The magical rockstar engineers of Apple will listen for their best in the world UX and handcraft artisanal UI that will respectfully explain users what causes the popup.



Not to mention use plenty of dark patterns to steer them away from it.

Not to mention the vast majority of users will not bother to deal with alternative app stores when the vast overwhelming majority of existing apps will remain on the official App Store.


> when the vast overwhelming majority of existing apps will remain on the official App Store.

Oh my sweet summer child! Lol


Nice condescending snark. Is it based on anything?

My own position, in comparison, actually is. Contrary to your insinuation, it is based on jadedness and cynicism. I’ll give you the Cliff’s Notes of this:

https://news.ycombinator.com/item?id=32163704

1. Facebook and Google, to put it bluntly, are not exactly product powerhouses these days and any attempts to present yet another platform will be met with skepticism and they simply will not have enough new apps to lure over users.

2. Without customer interest, third party developers will keep their apps on the official App Store, just as they do on Android on the Play Store, because that’s where the users are. They want the most eyeballs.

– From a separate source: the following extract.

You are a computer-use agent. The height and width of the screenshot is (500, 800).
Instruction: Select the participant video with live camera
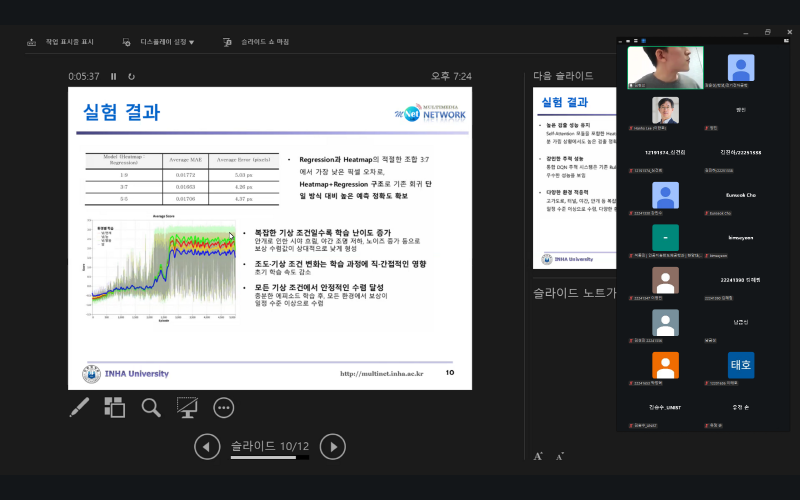(x=665, y=67)

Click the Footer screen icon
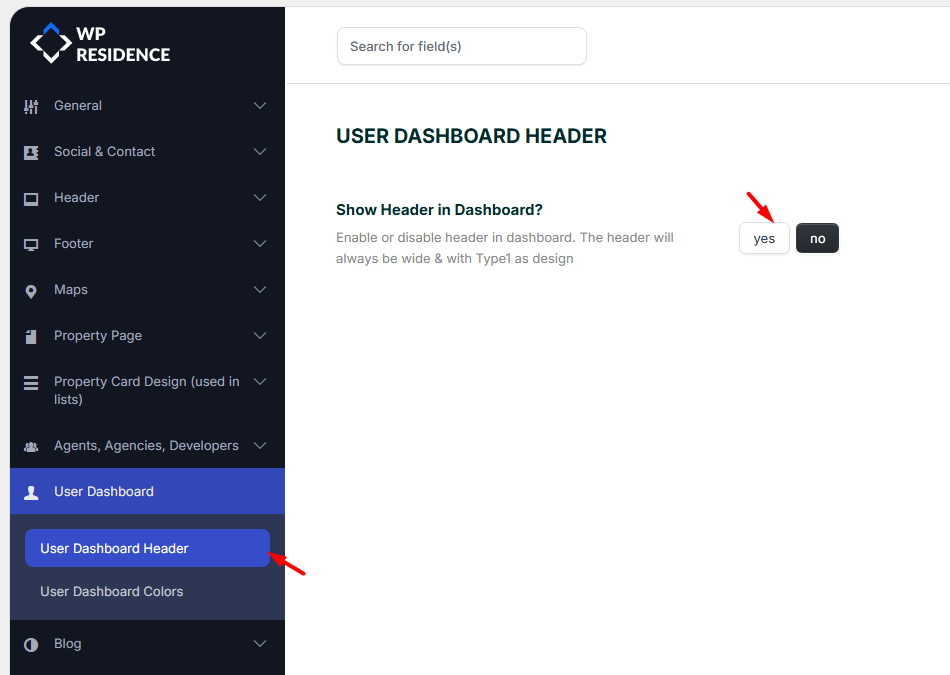31,244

2.5. Sure, Facebook and co. can try to cut exclusive deals with third party devs to get apps on their store, but that is tricky, just see Microsoft’s or BlackBerry’s failure to woo devs to their platforms.

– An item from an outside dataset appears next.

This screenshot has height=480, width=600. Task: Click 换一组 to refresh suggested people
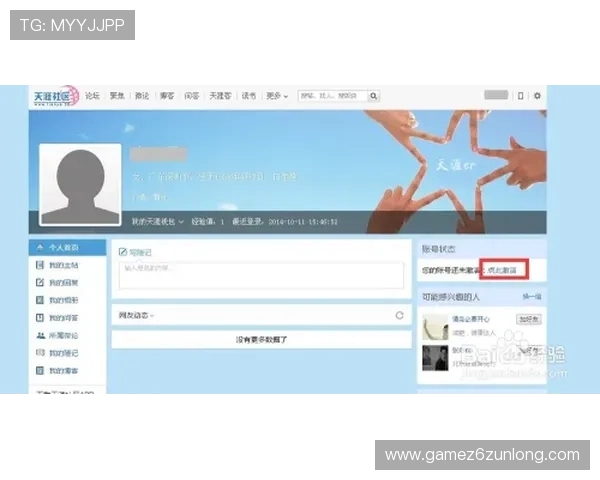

3. Consumers are tired of all of the accounts and services they have to deal with at this point, and dealing with more app stores will be a source of friction. Users are tired of this shit.

4. Facebook or Google trying to spur artificial growth of third party iOS stores by making their apps exclusive will likely run into regulator pushback, especially if those stores permit greater user tracking.

Okay, now justify your insult.


Your point 4 is what is going to happen.


And they will immediately run into 1) ban-happy regulators who will probe them for monopolistic power (withholding something as crucial as WhatsApp or G-Suite from the main App Store is pretty suspect), and for data collection (everyone already suspects them anyway) and 2) burned-out, pissed-off consumers who are sick of juggling all of their user accounts and being jerked around by yet another platform.

I have yet to see a convincing argument that any of these corporations will be able to charm users into joining competing app stores. So instead they will try to force them. Leading to backlash, and within days you'd see them putting their apps back on the App Store and begging the public for forgiveness. These are not companies who are particularly good at delivering huge new products anymore, and the difficulty is compounded by the fact that they would be playing on Apple's own platform.